### Questions
• a. Answer these questions using the text on the Premier pay-for-performance demonstration:
(i) In what year did the program begin?
(ii) On how many medical measures did hospitals agree to provide data?
(iii) What range of bonus payments did top-performing hospitals receive?
• b. Continue the text on the Premier pay-for-performance demonstration from where it ends.

(Given text Opens)

The Long-Term Effect of Premier Pay for Performance on Patient Outcomes

The federal Centers for Medicare and Medicare Services recently completed a 6-year demonstration of a pay-for-performance program, the Premier Hospital Quality Incentive Demonstration (Premier HQID). Under the program, which began by invitation in 2003, hospitals agreed to provide data on 33 medical measures for three medical conditions (acute myocardial infarction, congestive heart failure, and pneumonia) and two surgical procedures (coronary-artery bypass grafting and total hip or knee replacement). Top-performing hospitals received bonus payments (1% to 2%) while underperforming hospitals were similarly penalized.

(Given text Closes)
(Raw data Opens)

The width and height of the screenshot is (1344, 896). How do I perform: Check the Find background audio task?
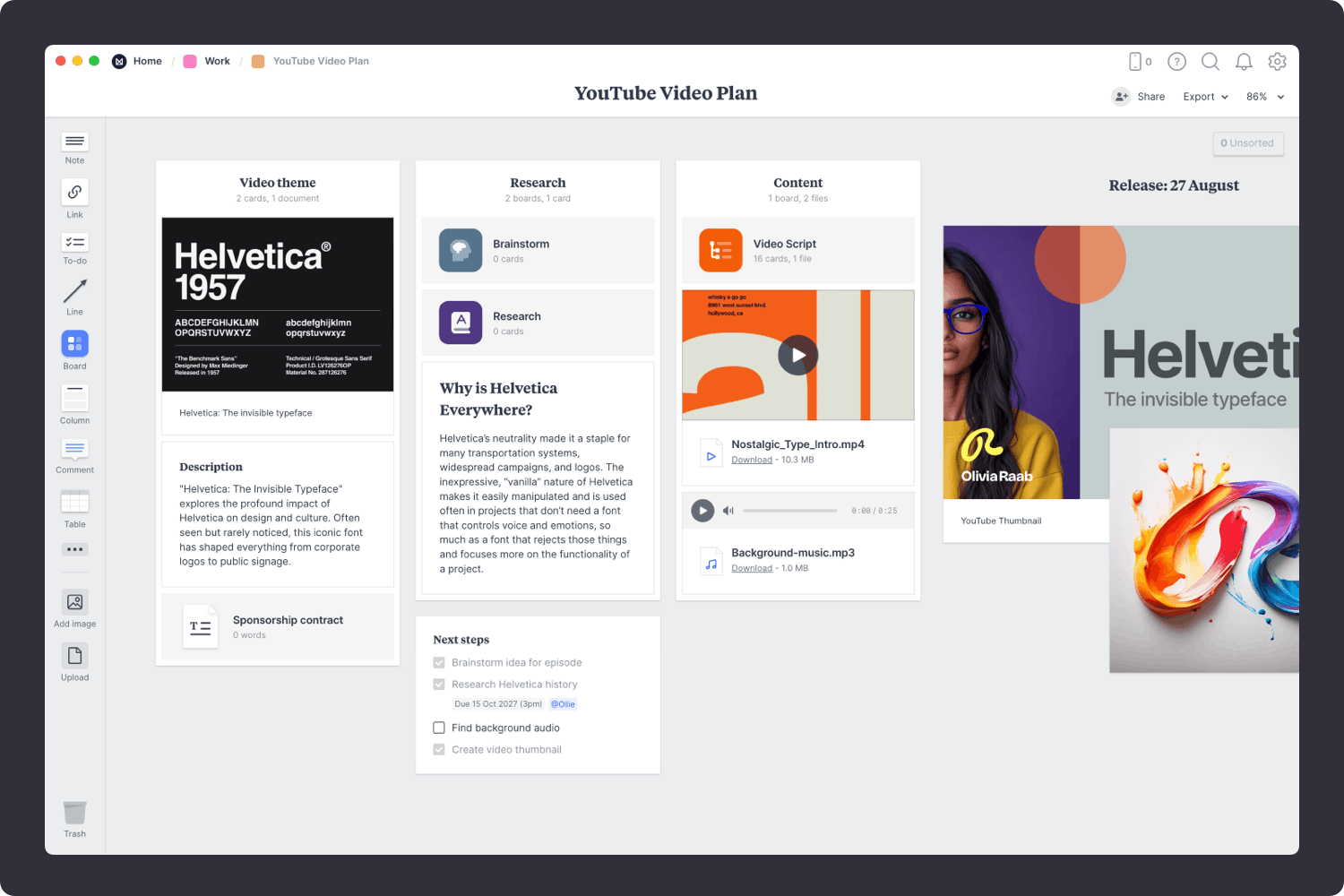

(Raw data Closes)

### Set of answers
• a.
(i) 2003
(ii) 33
(iii) 1% to 2%

• b.
To find out the effect of the quality incentive program, researchers compared 252 Premier HQID hospitals with 3,363 hospitals that did not participate in the program and only publicly reported data. The Premier HQID hospitals tended to be larger, more often nonprofit or teaching hospitals, and located in urban areas in southern states. Premier hospital patients were slightly older, less likely to be female, and more likely to be Black.

The researchers found little evidence that participation in the Premier HQID program was associated with declines in mortality. At the end of the incentive program, both types of hospitals had similar mortality rates—11.82 percent for participating Premier hospitals and 11.74 percent for the other hospitals.